## BEGIN TEXT TO READ

This is the typical response one gets from the Raspberry Pi people; ANY Raspberry Pi people.
If you ask a question not gushing with praise for the RPi once, you’re told that you’re not in the right place, so your question/observation isn’t relevant and won’t be answered (clever weasel tactic, right?).
If you ask it another way, you’re told by the moderator that your question has been addressed before, so stop asking.
If you ask a third time, your post/comment/question is simply deleted, without a trace.
Can’t, or doesn’t, happen? Three times for me on the forums; twice on the Raspberry Pi website blogs. Don’t waste your valuable time.
@Julian–your Raspberry Pi brainwashing is showing. It ain’t pretty.
I only play an expert on the interweb, but this is what I come across most often for platform independent GPU computing … https://mathema.tician.de/software/pyopencl/
Thanks I’ve been looking into python opencl bindings.
Really I was hoping for a language designed around it because I’m not finding any opencl bindings particularly ergonomic.
Have you heard about Cray’s Chapel language? http://chapel.cray.com/tutorials/SC15/Chapel-SC15-1-Background.pdf
This is *exactly* what I was looking for. The presentation looks perfect.
I wonder how well it would run on a cluster of Orange PI computers.
I all ready have 3 Orange PI’s running and 2 more on its way.
If any one has tried it let me know. I am thinking of doing a small cluster with the price of the Orange Pi computers running around $20 with delivery. And they have all most have the same spec’s as a PI 3, that is a lot cheaper then the PI Zeros.
And as for the first comment. I’m not a Raspberry PI hater its just they are out of my price range for the things I’m doing.
And please let me know if any one has tried it on any of the PI clones.
The process shouldn’t be any different, pi clones still run Linux on the arm architecture, you can even run modified versions of Raspbian. If I had the hardware to try it out, I would. And the results should be expected.
Thank you that is what I thought. Now I just need the time to do it.
I think the next order I put in I will be getting 3-5 more Orange Pi’s
They have been great so far. I have one as a server with 40t of hard drives (22 USB connected older hard drives). and yes it is slow as f*&^k.
But it is great for what it is doing, and the price of it running. I still have a problem with turning the power off and on to save on power, with some of the drives not knowing what and were to go. I’m still working on that.
Thanks again.
Be careful when ordering a Raspberry Pi clone – the main reason is that a certain Kernel version is needed to run Docker. I had an issue ordering two Orange Pis with the H3 chip. The Pi Zero costs 5 USD and I took a real world IoT swarm with sensors to Dockercon. It really depends on your workload as to whether the Zero is powerful enough.
Ever since the Zero has come out I have never seen it for less then a Orange with shipping.
I am very aware for the flaws of the Oranges though. And try my best to work around them.
And if I cant then I will goto The Raspberry PI.
They are far from perfect but so far I have been able to work with them.
I do have 2 Raspberry PI b+’s and a Raspberry PI 3. among other weird computers I not to surge about.
and or how to get working and or program. I really wish I could get my hands on some of those little Intel computers.
But you know what I would like the most and that there was a hackaday club (meeting place) close to me.

## END TEXT TO READ
## BEGIN DATA EXCERPT

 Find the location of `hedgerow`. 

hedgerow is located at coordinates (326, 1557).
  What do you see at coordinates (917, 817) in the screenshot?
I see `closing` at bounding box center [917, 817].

## END DATA EXCERPT

TASK A:
From the forum thread, quote the part that opens with the words containing "This is the" and closes with "without a trace.".
TASK B:
Decide whether each statement agrees with the forum thread, and back each yes or no with the deciding words quoted from it. (i) The Orange Pi computers cost around $20 with delivery. (ii) The Pi Zero is said to cost 10 USD. (iii) The Orange Pi server uses 22 older hard drives connected by USB.

FINAL ANSWER A:
This is the typical response one gets from the Raspberry Pi people; ANY Raspberry Pi people.
If you ask a question not gushing with praise for the RPi once, you’re told that you’re not in the right place, so your question/observation isn’t relevant and won’t be answered (clever weasel tactic, right?).
If you ask it another way, you’re told by the moderator that your question has been addressed before, so stop asking.
If you ask a third time, your post/comment/question is simply deleted, without a trace.

FINAL ANSWER B:
(i) Yes: "the price of the Orange Pi computers running around $20 with delivery"
(ii) No: "The Pi Zero costs 5 USD"
(iii) Yes: "22 USB connected older hard drives"